## [Required work]
Below are records. Return each one exactly as written.

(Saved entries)
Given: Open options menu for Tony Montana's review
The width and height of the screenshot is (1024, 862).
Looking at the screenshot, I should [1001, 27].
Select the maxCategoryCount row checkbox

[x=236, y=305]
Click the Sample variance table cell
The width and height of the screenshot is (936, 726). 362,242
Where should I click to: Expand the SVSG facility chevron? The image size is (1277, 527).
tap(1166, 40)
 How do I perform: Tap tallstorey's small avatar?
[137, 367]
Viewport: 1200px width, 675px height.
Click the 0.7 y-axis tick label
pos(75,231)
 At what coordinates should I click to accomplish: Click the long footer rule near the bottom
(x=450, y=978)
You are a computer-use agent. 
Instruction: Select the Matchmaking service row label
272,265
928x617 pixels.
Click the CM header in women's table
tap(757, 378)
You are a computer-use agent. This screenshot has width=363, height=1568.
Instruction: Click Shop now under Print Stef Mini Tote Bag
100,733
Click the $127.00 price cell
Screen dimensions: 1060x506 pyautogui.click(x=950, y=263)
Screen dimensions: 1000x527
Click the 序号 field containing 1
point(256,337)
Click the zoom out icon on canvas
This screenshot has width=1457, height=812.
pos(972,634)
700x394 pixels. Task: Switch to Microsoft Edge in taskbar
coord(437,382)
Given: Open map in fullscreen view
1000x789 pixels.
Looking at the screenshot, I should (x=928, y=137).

## [Response box]
Given: Open options menu for Tony Montana's review
The width and height of the screenshot is (1024, 862).
Looking at the screenshot, I should [1001, 27].
Select the maxCategoryCount row checkbox

[x=236, y=305]
Click the Sample variance table cell
The width and height of the screenshot is (936, 726). 362,242
Where should I click to: Expand the SVSG facility chevron? The image size is (1277, 527).
tap(1166, 40)
 How do I perform: Tap tallstorey's small avatar?
[137, 367]
Viewport: 1200px width, 675px height.
Click the 0.7 y-axis tick label
pos(75,231)
 At what coordinates should I click to accomplish: Click the long footer rule near the bottom
(x=450, y=978)
You are a computer-use agent. 
Instruction: Select the Matchmaking service row label
272,265
928x617 pixels.
Click the CM header in women's table
tap(757, 378)
You are a computer-use agent. This screenshot has width=363, height=1568.
Instruction: Click Shop now under Print Stef Mini Tote Bag
100,733
Click the $127.00 price cell
Screen dimensions: 1060x506 pyautogui.click(x=950, y=263)
Screen dimensions: 1000x527
Click the 序号 field containing 1
point(256,337)
Click the zoom out icon on canvas
This screenshot has width=1457, height=812.
pos(972,634)
700x394 pixels. Task: Switch to Microsoft Edge in taskbar
coord(437,382)
Given: Open map in fullscreen view
1000x789 pixels.
Looking at the screenshot, I should (x=928, y=137).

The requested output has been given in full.